**The problem:** The answer must consist solely of the lines from the line with "Collapse the Output section chevron" to the final line of the data below, reproduced exactly, pictures omitted.

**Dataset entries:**
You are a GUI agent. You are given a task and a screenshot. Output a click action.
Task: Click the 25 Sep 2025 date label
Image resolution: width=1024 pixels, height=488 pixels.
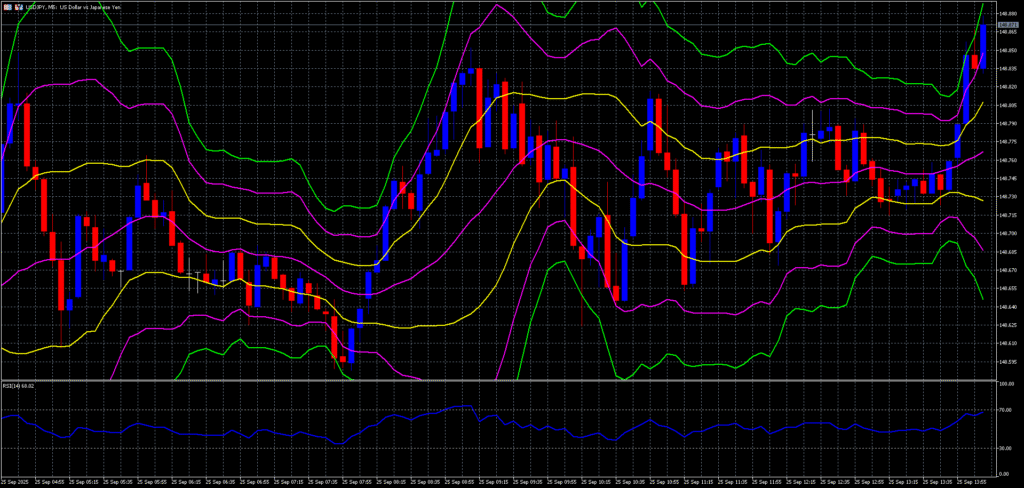point(15,482)
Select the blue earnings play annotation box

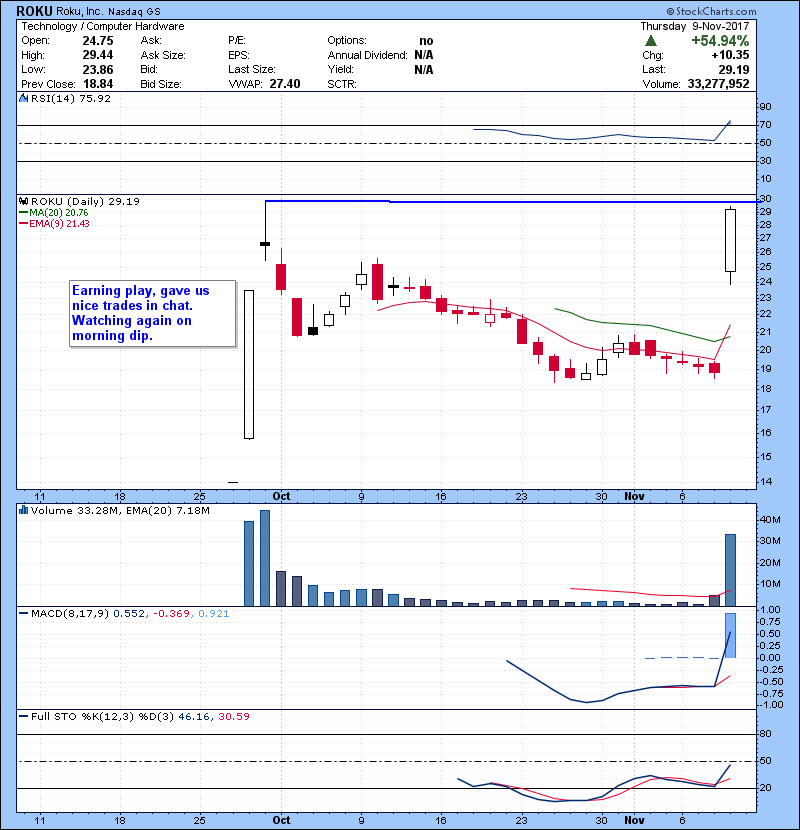click(153, 313)
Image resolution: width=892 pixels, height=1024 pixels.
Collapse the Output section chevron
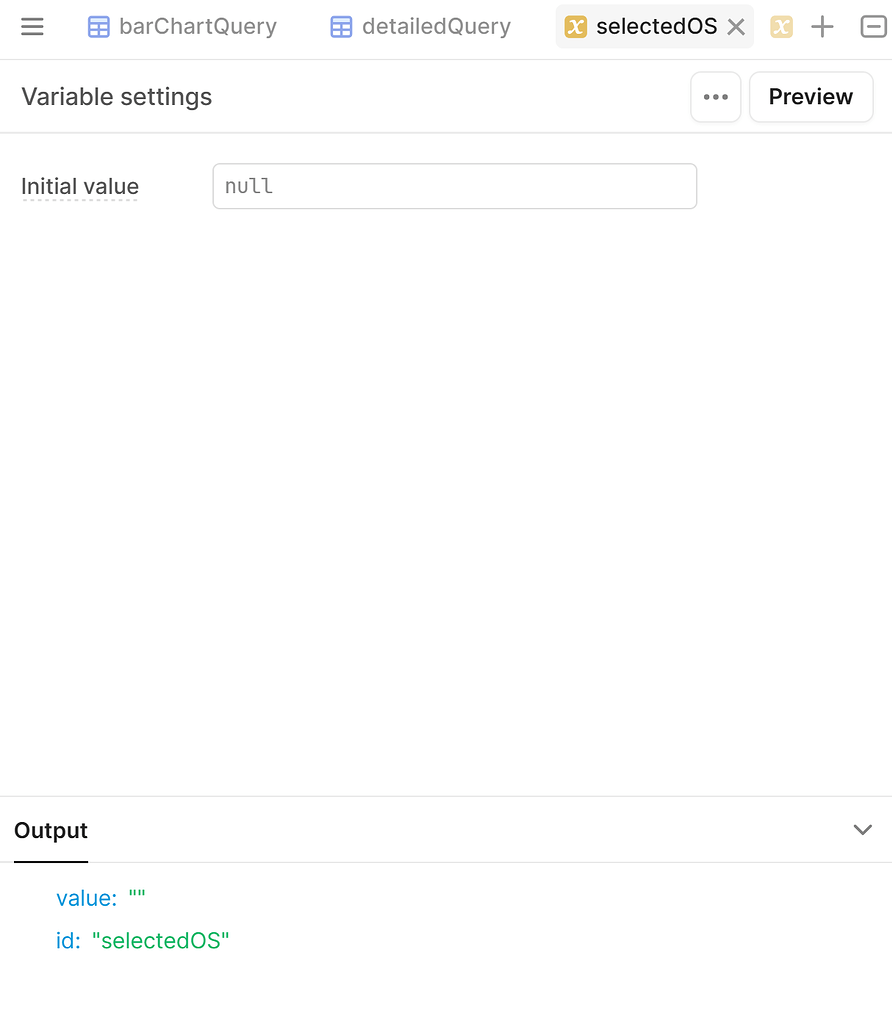click(862, 830)
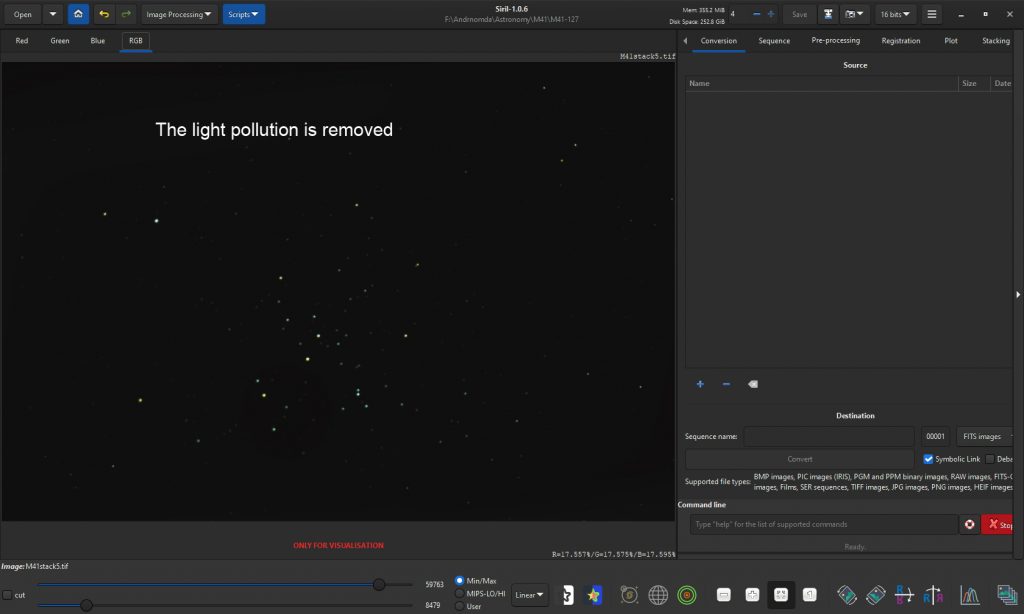Open the Image Processing dropdown menu

(x=179, y=14)
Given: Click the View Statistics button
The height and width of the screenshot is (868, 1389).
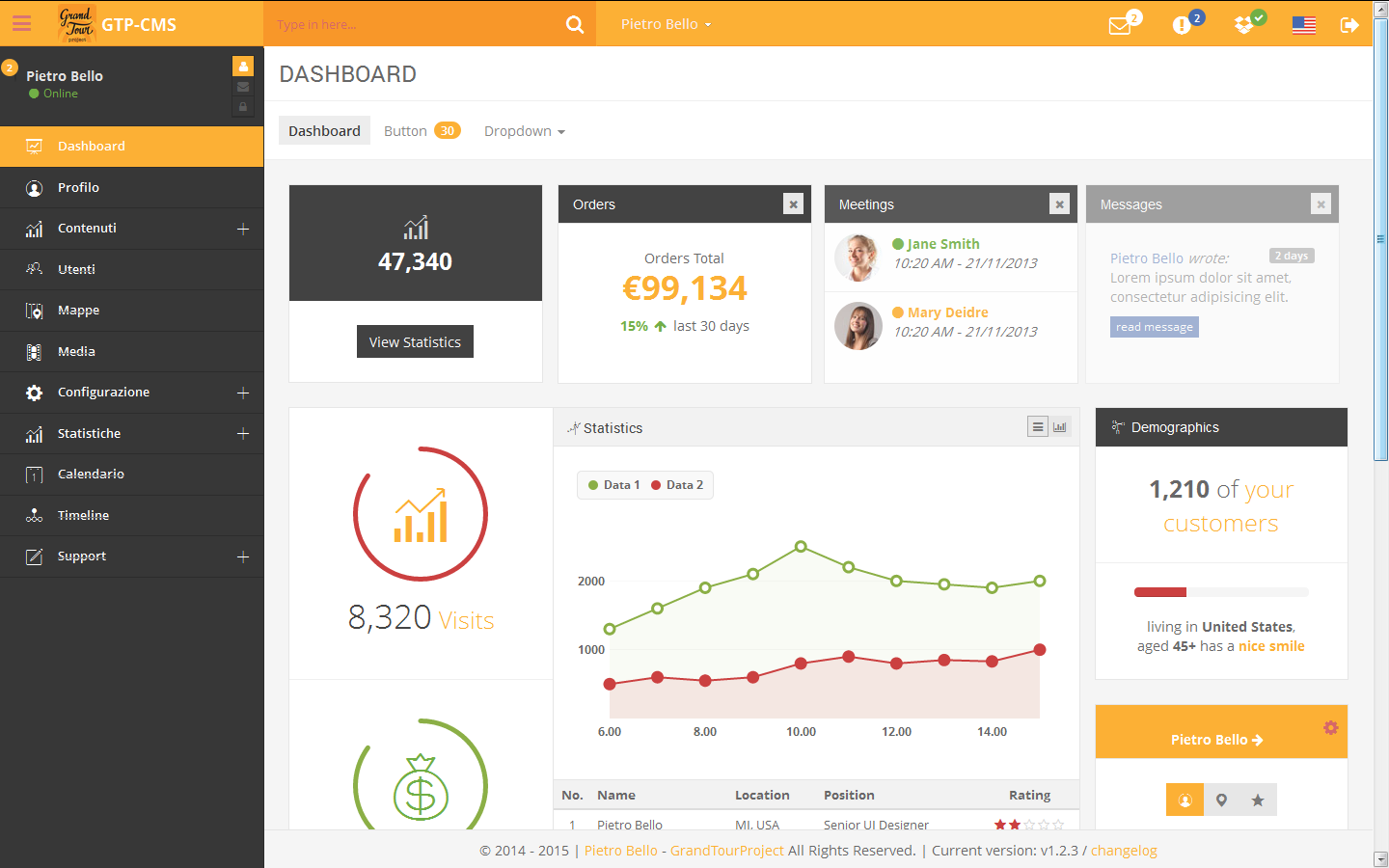Looking at the screenshot, I should coord(415,341).
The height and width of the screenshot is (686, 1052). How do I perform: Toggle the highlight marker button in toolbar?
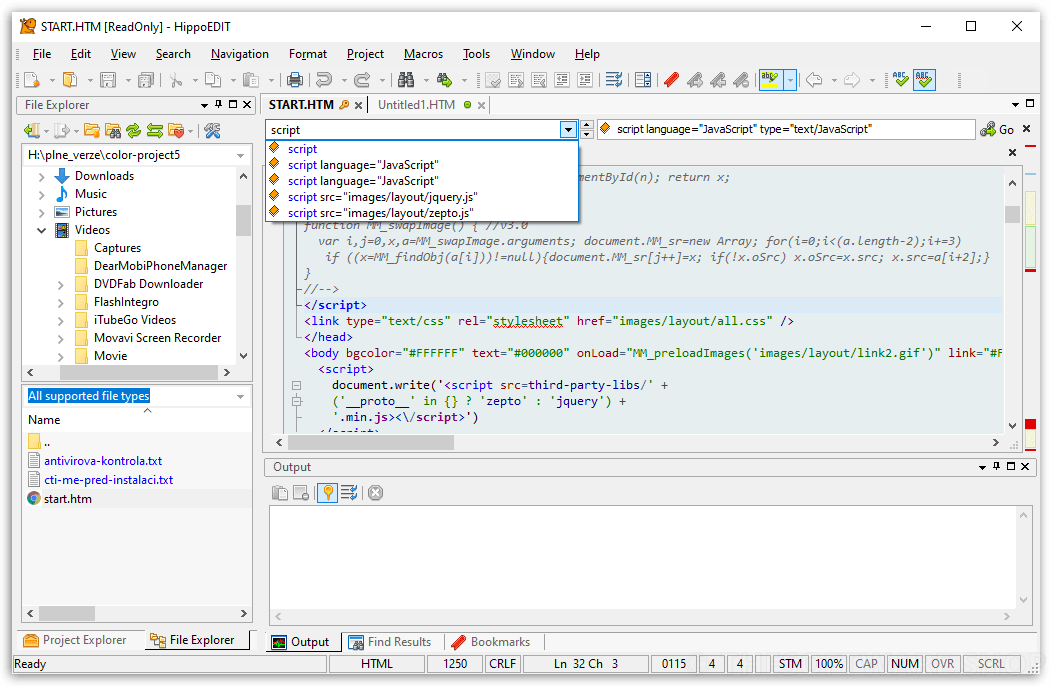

**Expected output:**
Collapse the Output section chevron
click(862, 830)
Open the Image Processing dropdown menu

(x=179, y=14)
Given: Click the View Statistics button
The height and width of the screenshot is (868, 1389).
Looking at the screenshot, I should coord(415,341).
The height and width of the screenshot is (686, 1052). How do I perform: Toggle the highlight marker button in toolbar?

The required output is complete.